Out-of-distribution (OOD) detection is a critical task for safe deployment of learning systems in the open world setting. In this work, we investigate the use of feature density estimation via normalizing flows for OOD detection and present a fully unsupervised approach which requires no exposure to OOD data, avoiding researcher bias in OOD sample selection. This is a post-hoc method which can be applied to any pretrained model, and involves training a lightweight auxiliary normalizing flow model to perform the out-of-distribution detection via density thresholding. Experiments on OOD detection in image classification show strong results for far-OOD data detection with only a single epoch of flow training, including 98.2% AUROC for ImageNet-1k vs. Textures, which exceeds the state of the art by 7.8%. We additionally explore the connection between the feature space distribution of the pretrained model and the performance of our method. Finally, we provide insights into training pitfalls that have plagued normalizing flows for use in OOD detection.
Paper Structure (15 sections, 4 equations, 6 figures, 5 tables)

This paper contains 15 sections, 4 equations, 6 figures, 5 tables.

Figures (6)

  • Figure 1: Feature density estimation for out-of-distribution detection.
  • Figure 2: (a) A t-SNE visualization of the feature space of a ResNet18 backbone model comparing ID data (CIFAR-10), OOD data (SVHN), and flow generated feature vectors. Clearly visible are 10 clusters corresponding to the 10 classes of CIFAR-10, and the coincidence between the ID data and the flow generated data points. (b) A histogram of the log-likelihood of ID features vs. OOD features under the normalizing flow model. Better separability of these distributions leads to higher AUROC for OOD detection.

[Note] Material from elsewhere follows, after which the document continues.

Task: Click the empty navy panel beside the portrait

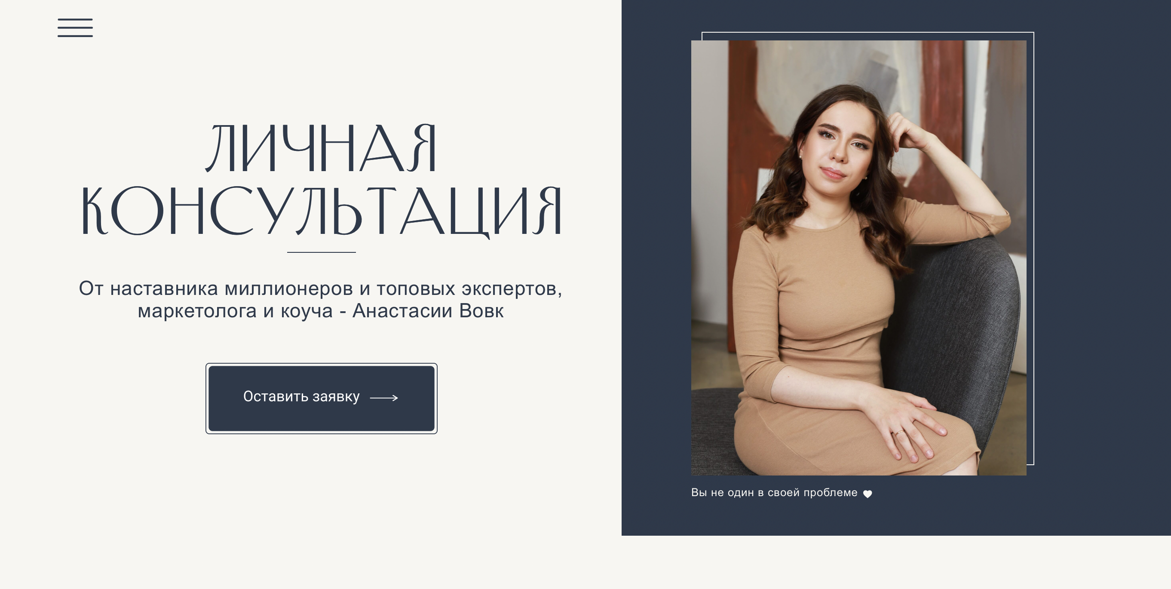Action: tap(1100, 273)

  • Figure 3: Feature likelihood histograms for the same flow model at 0 epochs and 999 epochs. With further training, the likelihood increases for all distributions, but the training and validation distributions begin to separate due to overfitting, while the separability of the ID/OOD distributions degrades.

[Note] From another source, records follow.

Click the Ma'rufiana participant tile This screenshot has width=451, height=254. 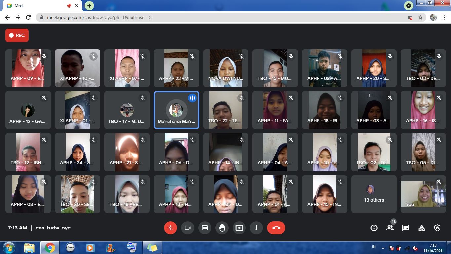coord(176,110)
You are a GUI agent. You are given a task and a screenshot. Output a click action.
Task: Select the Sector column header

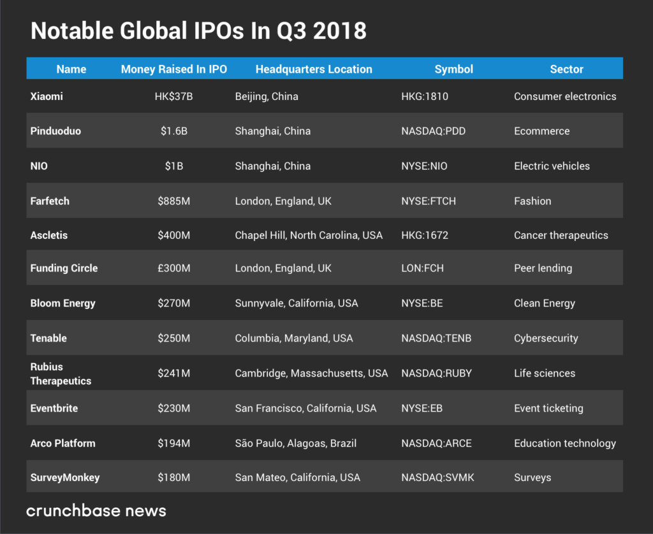coord(566,69)
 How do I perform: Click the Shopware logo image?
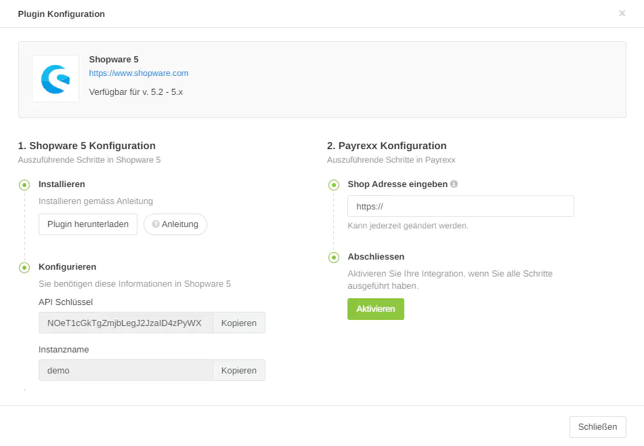coord(56,79)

  • Figure 4: Normalizing flow AUROC (CIFAR-10 vs. SVHN) and loss during training. Loss of ID and OOD test datasets decreases during training. AUROC peaks early then declines.
  • Figure 5: Visualization of feature vector norms vs. log-likelihood for a flow model trained with normalized (left) and unnormalized (right) feature vectors. For a flow model trained on unnormalized features, there is no correlation between feature norm, classification accuracy, and flow likelihood. For a flow model trained on normalized features, a correlation is observed between feature norm, classification accuracy, and flow likelihood.